NASA launches Perseverance, its Mission to Mars

NASA launched Perseverance, its mission to Mars, atop an Atlas 5 rocket at 7:50 am EDT (5:20 IST) on Thursday. The goal of this mission is to search if life ever existed on the red planet. It was launched from the Boeing-Lockheed joint venture United Launch Alliance. It was monitored from the Jet Propulsion Laboratory in Pasadena, California.

It is a $2.4 billion mission and is touted to land on the Jezero crater of Mars. This crater is believed to have been a lake over 3.5 billion years ago, and is believed to contain evidence of life that existed on Mars. Perseverance is, by far, NASA’s biggest and most technologically advanced vehicle it has ever sent to the red planet. NASA’s Mars Perseverance rover will also carry the first samples of spacesuit material ever sent to the Red Planet.
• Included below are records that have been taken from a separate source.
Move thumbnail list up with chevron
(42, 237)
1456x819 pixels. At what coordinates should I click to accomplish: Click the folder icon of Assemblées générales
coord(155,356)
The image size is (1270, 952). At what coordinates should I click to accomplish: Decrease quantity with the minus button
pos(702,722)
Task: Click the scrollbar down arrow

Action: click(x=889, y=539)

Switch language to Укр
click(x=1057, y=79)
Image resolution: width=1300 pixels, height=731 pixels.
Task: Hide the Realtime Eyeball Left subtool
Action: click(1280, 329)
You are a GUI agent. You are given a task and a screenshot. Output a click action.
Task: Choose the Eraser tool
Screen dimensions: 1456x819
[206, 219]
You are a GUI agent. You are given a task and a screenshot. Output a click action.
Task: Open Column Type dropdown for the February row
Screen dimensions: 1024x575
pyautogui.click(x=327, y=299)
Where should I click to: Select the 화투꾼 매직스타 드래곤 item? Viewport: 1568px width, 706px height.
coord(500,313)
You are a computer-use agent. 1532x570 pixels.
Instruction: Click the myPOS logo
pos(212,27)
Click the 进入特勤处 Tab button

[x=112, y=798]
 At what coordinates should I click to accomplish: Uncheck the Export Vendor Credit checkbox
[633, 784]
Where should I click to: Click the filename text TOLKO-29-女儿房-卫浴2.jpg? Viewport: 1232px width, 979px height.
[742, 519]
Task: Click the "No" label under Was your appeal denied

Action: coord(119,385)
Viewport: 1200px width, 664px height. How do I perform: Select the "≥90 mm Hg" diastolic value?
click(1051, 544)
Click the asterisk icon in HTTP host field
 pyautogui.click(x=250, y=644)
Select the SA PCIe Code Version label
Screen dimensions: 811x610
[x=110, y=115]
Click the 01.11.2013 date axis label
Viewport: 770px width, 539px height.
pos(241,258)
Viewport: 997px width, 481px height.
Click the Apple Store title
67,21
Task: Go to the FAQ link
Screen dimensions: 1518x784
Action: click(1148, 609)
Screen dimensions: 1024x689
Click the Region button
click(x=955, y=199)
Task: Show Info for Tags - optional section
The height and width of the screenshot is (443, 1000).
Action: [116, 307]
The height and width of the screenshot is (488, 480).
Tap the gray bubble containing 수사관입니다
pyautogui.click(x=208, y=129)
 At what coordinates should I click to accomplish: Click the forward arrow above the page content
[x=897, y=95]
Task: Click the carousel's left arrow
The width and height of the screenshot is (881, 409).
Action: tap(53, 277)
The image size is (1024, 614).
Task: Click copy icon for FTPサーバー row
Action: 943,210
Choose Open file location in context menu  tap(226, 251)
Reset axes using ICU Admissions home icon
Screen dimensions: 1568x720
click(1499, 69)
“We will get closer than ever before to answering some of science’s longest-standing questions about the Red Planet, including whether life ever arose there,” said Lori Glaze, planetary science director at NASA Headquarters.

NASA celebrated the Mars launch in style, while also shifting its outreach for the mission online due to the COVID-19 pandemic. Grammy-winner Gregory Porter sang “America, the Beautiful” from his home ahead of the launch. Virginia 7th-grader Alex Mather (who named Perseverance) and Alabama 11th grader Vaneeza Rupani (who christened the rover’s helicopter Ingenuity) watched the launch in person.